» **Text excerpt**

-*-*-

- Theatrical release poster
- Directed by: Mervyn LeRoy
- Written by: Frank Butler
- Produced by: Mervyn LeRoy
- Starring: Greer Garson Dana Andrews Cameron Mitchell
- Cinematography: Harold Rosson
- Edited by: Folmar Blangsted
- Music by: Dimitri Tiomkin
- Distributed by: Warner Bros. Pictures
- Release date: April 12, 1955;
- Running time: 112 minutes
- Country: United States
- Language: English
- Box office: $2 million (US)

= Strange Lady in Town =

1955 film by Mervyn LeRoy

Strange Lady in Town is a 1955 American Western film directed by Mervyn LeRoy and starring Greer Garson. She plays a doctor who plans to introduce modern techniques of medicine to old Santa Fe in 1880, but is opposed by an established doctor played by Dana Andrews.

==Plot==
1880: Dr. Julia Garth, traveling from Boston, arrives near Santa Fe, New Mexico, where her brother David is a U.S. Cavalry lieutenant. She soon meets the town's respected physician, Dr. Rourke O'Brien, as well as Father Gabriel Mendoza, who has helped establish a new hospital.

Spurs O'Brien, the tomboy niece of the doctor, has a crush on David. She helps Julia buy a horse and teaches her to ride. Julia begins seeing patients, including a boy having vision problems and a toothache sufferer Billy the Kid has brought to her, but encounters resistance from Dr. O'Brien, who doesn't believe women should be practicing medicine.

-*-*-

» **Exercise tasks**
1 > In the Strange Lady in Town article, reproduce the passage from "1955 film by" to "by Dana Andrews." word for word.
2 > According to the Strange Lady in Town article, why does Dr. Julia Garth meet resistance from Dr. Rourke O'Brien when she begins seeing patients? Answer in one to three sentences.

» **Listed records**
-*-*-

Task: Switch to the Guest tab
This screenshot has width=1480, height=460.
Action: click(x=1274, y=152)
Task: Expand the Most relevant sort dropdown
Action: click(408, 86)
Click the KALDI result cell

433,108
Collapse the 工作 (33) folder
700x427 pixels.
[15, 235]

-*-*-

» **Answers in order**
1 >
1955 film by Mervyn LeRoy

Strange Lady in Town is a 1955 American Western film directed by Mervyn LeRoy and starring Greer Garson. She plays a doctor who plans to introduce modern techniques of medicine to old Santa Fe in 1880, but is opposed by an established doctor played by Dana Andrews.

2 > Dr. O'Brien resists her because he doesn't believe women should be practicing medicine.